**WHAT THE EXERCISE ASKS**
Your answer should consist solely of the lines from the first line of the data through the line with "Given: Open the Extensions view", each reproduced exactly.

'''

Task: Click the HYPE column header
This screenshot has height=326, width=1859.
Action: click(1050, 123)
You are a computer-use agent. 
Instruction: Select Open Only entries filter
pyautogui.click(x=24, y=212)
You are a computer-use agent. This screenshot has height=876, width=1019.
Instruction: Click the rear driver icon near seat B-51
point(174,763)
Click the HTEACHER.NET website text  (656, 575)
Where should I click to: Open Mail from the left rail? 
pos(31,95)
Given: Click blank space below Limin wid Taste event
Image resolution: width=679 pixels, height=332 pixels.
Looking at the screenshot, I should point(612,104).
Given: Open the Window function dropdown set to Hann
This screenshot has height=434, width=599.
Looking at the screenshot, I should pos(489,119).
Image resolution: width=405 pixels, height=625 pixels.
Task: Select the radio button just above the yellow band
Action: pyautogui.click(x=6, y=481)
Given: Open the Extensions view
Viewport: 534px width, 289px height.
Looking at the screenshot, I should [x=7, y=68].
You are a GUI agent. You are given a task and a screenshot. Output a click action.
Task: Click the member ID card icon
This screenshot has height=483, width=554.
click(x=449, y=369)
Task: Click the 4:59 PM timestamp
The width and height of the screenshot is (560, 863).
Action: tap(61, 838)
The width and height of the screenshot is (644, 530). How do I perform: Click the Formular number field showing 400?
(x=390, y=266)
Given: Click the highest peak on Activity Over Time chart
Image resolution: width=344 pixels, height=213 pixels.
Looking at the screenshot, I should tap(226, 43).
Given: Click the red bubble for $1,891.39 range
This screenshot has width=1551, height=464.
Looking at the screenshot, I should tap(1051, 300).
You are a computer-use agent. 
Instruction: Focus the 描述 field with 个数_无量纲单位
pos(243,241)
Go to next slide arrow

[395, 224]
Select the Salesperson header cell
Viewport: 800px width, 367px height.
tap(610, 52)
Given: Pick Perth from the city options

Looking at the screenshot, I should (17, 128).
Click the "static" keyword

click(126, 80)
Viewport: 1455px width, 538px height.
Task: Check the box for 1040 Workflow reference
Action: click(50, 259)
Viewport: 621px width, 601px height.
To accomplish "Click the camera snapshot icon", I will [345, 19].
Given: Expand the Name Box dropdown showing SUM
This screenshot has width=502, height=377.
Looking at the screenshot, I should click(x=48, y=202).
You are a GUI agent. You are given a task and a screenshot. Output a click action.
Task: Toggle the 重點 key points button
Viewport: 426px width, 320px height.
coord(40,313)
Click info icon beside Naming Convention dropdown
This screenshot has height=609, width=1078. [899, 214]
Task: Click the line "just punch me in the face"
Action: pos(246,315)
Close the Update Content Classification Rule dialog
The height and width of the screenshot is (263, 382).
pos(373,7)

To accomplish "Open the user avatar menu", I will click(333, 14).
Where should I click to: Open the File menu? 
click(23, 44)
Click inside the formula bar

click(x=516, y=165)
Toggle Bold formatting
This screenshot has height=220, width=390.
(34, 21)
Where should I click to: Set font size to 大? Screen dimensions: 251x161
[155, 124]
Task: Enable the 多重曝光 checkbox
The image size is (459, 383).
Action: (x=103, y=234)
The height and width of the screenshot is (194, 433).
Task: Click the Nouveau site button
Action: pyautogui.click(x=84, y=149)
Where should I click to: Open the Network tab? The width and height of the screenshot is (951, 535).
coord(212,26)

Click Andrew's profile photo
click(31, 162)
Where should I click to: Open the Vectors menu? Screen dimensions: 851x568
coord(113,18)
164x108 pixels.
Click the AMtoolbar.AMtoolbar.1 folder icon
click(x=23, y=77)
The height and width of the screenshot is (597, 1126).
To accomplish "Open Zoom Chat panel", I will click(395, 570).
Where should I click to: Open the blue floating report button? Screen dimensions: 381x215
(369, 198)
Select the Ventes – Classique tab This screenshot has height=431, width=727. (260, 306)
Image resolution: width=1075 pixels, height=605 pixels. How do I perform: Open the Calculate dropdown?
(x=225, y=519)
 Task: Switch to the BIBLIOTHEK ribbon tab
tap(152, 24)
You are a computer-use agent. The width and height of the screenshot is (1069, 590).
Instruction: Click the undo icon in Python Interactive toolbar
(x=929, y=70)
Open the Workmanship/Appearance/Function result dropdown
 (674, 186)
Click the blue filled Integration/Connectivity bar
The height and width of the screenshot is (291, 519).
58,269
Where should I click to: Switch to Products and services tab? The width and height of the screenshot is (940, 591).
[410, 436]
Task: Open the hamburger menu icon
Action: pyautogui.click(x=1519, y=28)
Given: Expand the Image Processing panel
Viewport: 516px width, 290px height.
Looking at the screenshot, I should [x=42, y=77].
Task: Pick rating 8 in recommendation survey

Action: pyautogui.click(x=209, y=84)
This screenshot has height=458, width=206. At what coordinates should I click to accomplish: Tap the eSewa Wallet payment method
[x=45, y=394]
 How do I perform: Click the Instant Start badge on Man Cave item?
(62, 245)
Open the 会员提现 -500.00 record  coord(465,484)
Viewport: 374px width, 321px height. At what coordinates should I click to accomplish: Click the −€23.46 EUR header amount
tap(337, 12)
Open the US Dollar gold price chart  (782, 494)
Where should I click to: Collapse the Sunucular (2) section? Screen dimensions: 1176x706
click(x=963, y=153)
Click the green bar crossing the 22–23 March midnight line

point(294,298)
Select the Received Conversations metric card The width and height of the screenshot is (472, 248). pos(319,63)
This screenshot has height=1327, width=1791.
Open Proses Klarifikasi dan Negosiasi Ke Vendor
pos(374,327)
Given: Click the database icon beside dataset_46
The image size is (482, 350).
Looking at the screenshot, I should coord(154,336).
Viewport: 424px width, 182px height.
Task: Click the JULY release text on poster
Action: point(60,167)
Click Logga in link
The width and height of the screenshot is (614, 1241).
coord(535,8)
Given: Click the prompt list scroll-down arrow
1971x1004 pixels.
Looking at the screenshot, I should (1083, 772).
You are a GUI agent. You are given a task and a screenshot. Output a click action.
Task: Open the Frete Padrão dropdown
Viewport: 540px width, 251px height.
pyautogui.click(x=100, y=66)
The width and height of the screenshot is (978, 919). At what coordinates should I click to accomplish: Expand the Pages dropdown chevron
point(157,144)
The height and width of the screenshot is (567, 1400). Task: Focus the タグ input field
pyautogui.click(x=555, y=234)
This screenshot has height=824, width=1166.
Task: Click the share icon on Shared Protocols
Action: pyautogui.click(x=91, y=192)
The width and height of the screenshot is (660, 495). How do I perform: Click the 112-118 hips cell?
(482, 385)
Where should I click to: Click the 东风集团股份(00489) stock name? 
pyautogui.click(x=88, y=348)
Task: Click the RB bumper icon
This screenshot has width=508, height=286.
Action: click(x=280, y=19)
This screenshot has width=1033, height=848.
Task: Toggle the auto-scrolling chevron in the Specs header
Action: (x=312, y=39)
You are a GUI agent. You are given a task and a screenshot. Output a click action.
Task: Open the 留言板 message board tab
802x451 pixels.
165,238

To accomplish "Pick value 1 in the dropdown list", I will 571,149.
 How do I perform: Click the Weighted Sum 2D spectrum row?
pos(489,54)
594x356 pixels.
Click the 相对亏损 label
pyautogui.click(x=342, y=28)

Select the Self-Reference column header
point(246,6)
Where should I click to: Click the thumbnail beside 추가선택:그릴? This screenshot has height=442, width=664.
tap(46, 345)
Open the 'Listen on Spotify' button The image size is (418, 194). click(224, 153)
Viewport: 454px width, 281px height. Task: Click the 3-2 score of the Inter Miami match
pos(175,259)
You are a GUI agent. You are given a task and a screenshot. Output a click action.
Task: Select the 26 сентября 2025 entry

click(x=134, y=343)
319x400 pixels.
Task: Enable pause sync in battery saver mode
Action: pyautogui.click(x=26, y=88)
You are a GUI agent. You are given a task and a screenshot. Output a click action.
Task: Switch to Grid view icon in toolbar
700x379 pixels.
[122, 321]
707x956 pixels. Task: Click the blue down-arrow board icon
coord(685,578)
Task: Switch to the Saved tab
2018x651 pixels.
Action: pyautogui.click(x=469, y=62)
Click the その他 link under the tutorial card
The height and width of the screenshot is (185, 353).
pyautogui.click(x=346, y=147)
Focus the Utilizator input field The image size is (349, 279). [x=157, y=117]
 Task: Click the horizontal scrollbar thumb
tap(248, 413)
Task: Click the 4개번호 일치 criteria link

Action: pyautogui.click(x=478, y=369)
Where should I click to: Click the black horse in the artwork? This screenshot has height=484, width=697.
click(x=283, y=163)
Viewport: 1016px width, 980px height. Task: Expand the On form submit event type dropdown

'''

**ANSWER TO THIS TASK**
Task: Click the HYPE column header
This screenshot has height=326, width=1859.
Action: click(1050, 123)
You are a computer-use agent. 
Instruction: Select Open Only entries filter
pyautogui.click(x=24, y=212)
You are a computer-use agent. This screenshot has height=876, width=1019.
Instruction: Click the rear driver icon near seat B-51
point(174,763)
Click the HTEACHER.NET website text  (656, 575)
Where should I click to: Open Mail from the left rail? 
pos(31,95)
Given: Click blank space below Limin wid Taste event
Image resolution: width=679 pixels, height=332 pixels.
Looking at the screenshot, I should point(612,104).
Given: Open the Window function dropdown set to Hann
This screenshot has height=434, width=599.
Looking at the screenshot, I should pos(489,119).
Image resolution: width=405 pixels, height=625 pixels.
Task: Select the radio button just above the yellow band
Action: pyautogui.click(x=6, y=481)
Given: Open the Extensions view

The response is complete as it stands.